A CELEBRATION OF BASIC
BASIC?? I KNOW YOU ARE, BUT WHAT AM I?

It's been fifty years since the invention of BASIC, the line-based computer programming language that took the 80s by storm. Previously, programming was a formidable task only understood by those who spent extended hours studying every nuance of a computer's coding. Then two professors at Dartmouth engineered a way for the computer to understand a series of words in plain English that did what the writer desired. Typing PRINT followed by a message in quote marks resulted in that message being printed, fittingly enough. Everybody knew that one. They also knew how to put it to use by writing a second line of BASIC directing back to the first one, creating an endless screen of repeating messages to annoy the teacher.

The original version of BASIC for the Apple II was written by Steve Wozniak himself. In later models of the Apple the BASIC system was revised a bit by Microsoft (yes, Apple and Microsoft working together, mass hysteria) and called "Applesoft BASIC," while the original Woz version was renamed "Integer BASIC" and had to be loaded into Apples II+ and onward via disk if you wanted to run older programs. Or, if you were really primitive, the newer BASIC had to be loaded via cassette.

Here are some of the most useful BASIC words and commands in Applesoft. Even though it made using a computer a lot easier to understand then.....compared to how simple and dumbed-down the average interface is these days, BASIC must look like heiroglyphics to a modern viewer. If you want a free game, you just hold up your phone, hit a few buttons, and poof, you have a free game (or, actually, 1/64th of a game and then they manipulate you into paying for the rest). If you wanted a free game THEN, it was doable, but you had to hunt down a book full of type-in programs and feed all the information into your computer manually, with your own hands. This was part of an actual program I entered. Just PART.

◆ What you will do ◆
**1.** According to the BASIC article, who wrote the original version of BASIC for the Apple II?
**2.** Please copy out the BASIC article word for word from "The original version" to "loaded via cassette.".
The material after this sentence plays no part in the work.

◆ Data shown ◆
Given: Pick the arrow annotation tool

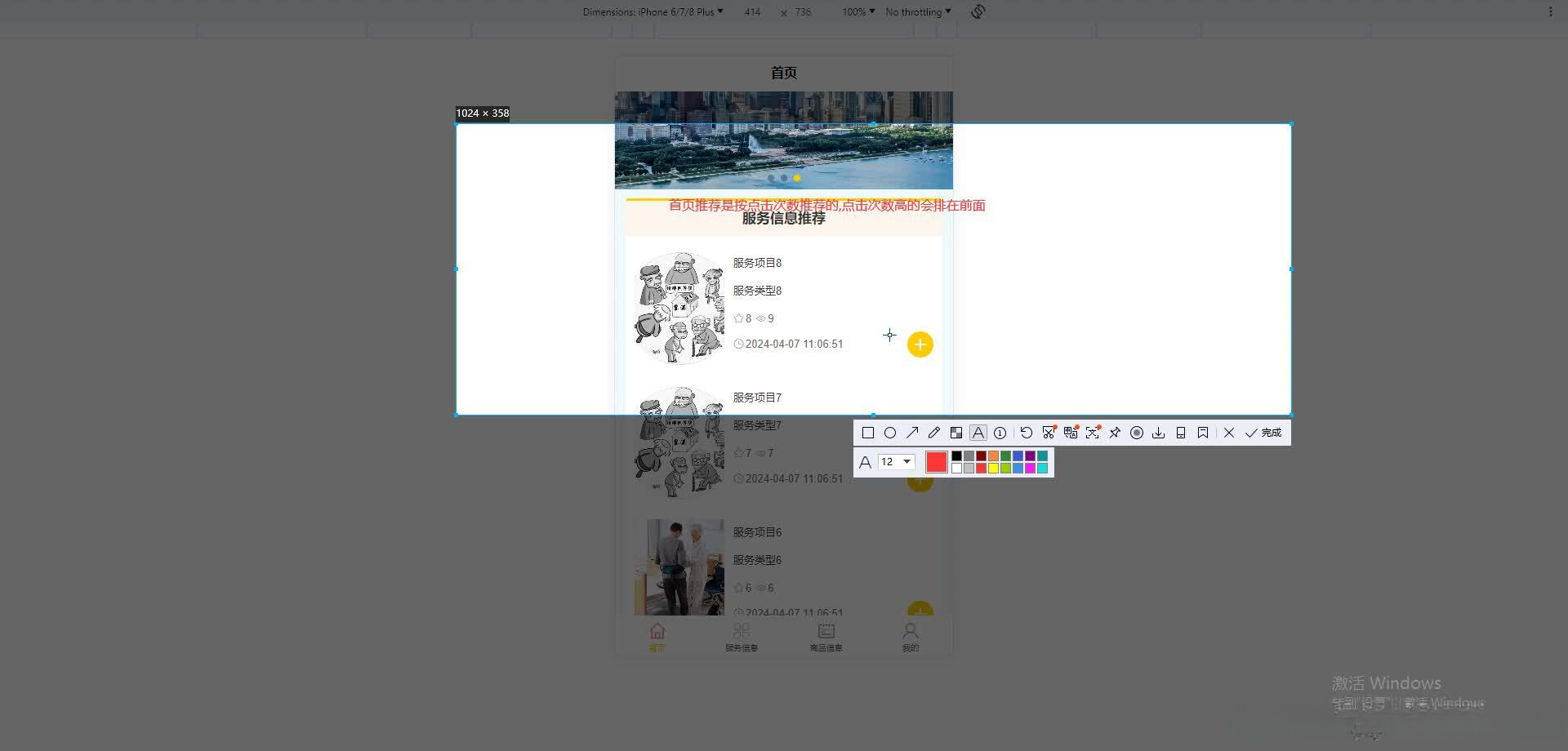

◆ Expected results ◆
**1.** Steve Wozniak.

**2.**
The original version of BASIC for the Apple II was written by Steve Wozniak himself. In later models of the Apple the BASIC system was revised a bit by Microsoft (yes, Apple and Microsoft working together, mass hysteria) and called "Applesoft BASIC," while the original Woz version was renamed "Integer BASIC" and had to be loaded into Apples II+ and onward via disk if you wanted to run older programs. Or, if you were really primitive, the newer BASIC had to be loaded via cassette.